Cardiac gated CTA became more practical after the availability of 16-detector row technology with improved spatial resolution. As previously noted, prospective gating reduces radiation dose. Technical considerations have been reviewed recently13; a detailed description of gated techniques is beyond the intent of this chapter. Even more than with the nongated angiographic technique, presence at the scanner by the imaging expert usually is necessary to determine contrast details, particularly with the timing bolus, and scan parameters (e.g., scan range, tube current, and peak kilovoltage), as well as performance of postacquisition processing. Applications include improved depiction of the great vessels (e.g., for aortic dissection). However, evaluation in children usually is focused on coronary artery anatomy. Recently, dual-source design (i.e., two x-ray tubes) has improved temporal resolution (obviating β-blockage of heart rates, even to heart rates around 120 beats/min) (see Figs. 66-10 and 66-11).25 Pediatric applications of coronary artery CTA include congenital abnormalities related to the number, site of origin, or course of the arteries, as well as postoperative effects on coronary arteries (e.g., after correction of transposition of the great vessels). In addition, the effect of systemic disorders, such as Kawasaki disease, on coronary arteries (and development of stenosis or aneurysm) increasingly is reported using cardiac gated techniques. As with adults, intracardiac anatomy is better displayed with use of gating, although dual-source high-pitch technology can provide improved intracardiac detail compared with non–high pitch and single-source scanners. Applying adult techniques to pediatric scanning can result in excessively high radiation dosages—as high as 30 millisieverts (mSv)—which is approximately 10 to 20 times the dosage of a normal chest CT examination in a child. Dosages and image quality for gated cardiac evaluation should reflect reduced-dosage techniques for other body applications in infants and children, with consideration of lower tube current and kilovoltage (see Fig. 66-6).

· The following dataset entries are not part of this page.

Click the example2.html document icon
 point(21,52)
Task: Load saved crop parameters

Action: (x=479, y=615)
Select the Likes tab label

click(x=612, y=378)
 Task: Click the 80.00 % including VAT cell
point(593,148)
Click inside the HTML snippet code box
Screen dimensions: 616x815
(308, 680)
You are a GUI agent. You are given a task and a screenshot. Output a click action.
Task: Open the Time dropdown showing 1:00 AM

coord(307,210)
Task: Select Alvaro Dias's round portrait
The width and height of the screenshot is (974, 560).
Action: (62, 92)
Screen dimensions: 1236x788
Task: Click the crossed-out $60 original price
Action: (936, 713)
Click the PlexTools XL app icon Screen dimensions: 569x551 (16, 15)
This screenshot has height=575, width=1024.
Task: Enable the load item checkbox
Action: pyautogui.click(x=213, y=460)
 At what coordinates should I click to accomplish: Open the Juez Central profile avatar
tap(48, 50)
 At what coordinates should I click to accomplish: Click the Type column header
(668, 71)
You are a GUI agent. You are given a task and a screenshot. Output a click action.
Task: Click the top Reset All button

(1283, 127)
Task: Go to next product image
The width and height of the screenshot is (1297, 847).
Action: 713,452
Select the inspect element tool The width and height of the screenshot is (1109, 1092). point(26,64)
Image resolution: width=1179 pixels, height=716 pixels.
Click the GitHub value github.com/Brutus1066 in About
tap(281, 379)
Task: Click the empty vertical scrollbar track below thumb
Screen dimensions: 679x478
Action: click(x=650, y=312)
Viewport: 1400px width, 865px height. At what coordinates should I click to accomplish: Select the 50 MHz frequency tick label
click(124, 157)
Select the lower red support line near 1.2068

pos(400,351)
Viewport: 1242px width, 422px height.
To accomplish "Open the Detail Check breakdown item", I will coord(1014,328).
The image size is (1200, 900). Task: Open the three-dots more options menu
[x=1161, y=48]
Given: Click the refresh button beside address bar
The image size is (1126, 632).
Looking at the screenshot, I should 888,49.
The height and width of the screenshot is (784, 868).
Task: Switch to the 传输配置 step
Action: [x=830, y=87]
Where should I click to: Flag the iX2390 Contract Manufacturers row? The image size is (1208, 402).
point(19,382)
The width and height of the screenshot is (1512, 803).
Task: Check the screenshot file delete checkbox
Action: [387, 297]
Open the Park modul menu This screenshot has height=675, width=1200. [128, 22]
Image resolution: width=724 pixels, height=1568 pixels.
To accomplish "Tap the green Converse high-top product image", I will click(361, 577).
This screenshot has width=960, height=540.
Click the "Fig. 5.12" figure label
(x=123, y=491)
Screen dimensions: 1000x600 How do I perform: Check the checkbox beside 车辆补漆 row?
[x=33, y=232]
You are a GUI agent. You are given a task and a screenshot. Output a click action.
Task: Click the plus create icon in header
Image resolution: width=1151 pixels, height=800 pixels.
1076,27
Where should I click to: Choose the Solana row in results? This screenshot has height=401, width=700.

The use of bismuth breast shields to reduce breast dose has lowered radiation dose and maintained image quality for pediatric chest CT,26 although the benefit of shielding is debated given the availability of other techniques for dose reduction.27 The use of organ-based dose modulation, where the tube current is reduced over an arc to reduce surface dose such as for the breasts, has yet to be systematically studied in pediatric chest CT. In addition, iterative reconstruction technology28 likely will provide new opportunities to reduce dose or improve image quality for pediatric thoracic cardiovascular CTA.

Conclusion

CT evaluation of intrathoracic cardiovascular anatomy has increased dramatically in both adults and children during the past decade. In certain pediatric populations, including very young children, technical challenges need to be considered before and during performance of cardiac CT angiography. Considerations include proper patient preparation and individualization of scanning techniques to address the specific clinical questions, as well as considerations unique to that child (such as size). These considerations also will minimize radiation exposure. Despite these challenges, excellent cardiac angiographic evaluation can be obtained even in the most challenging cases.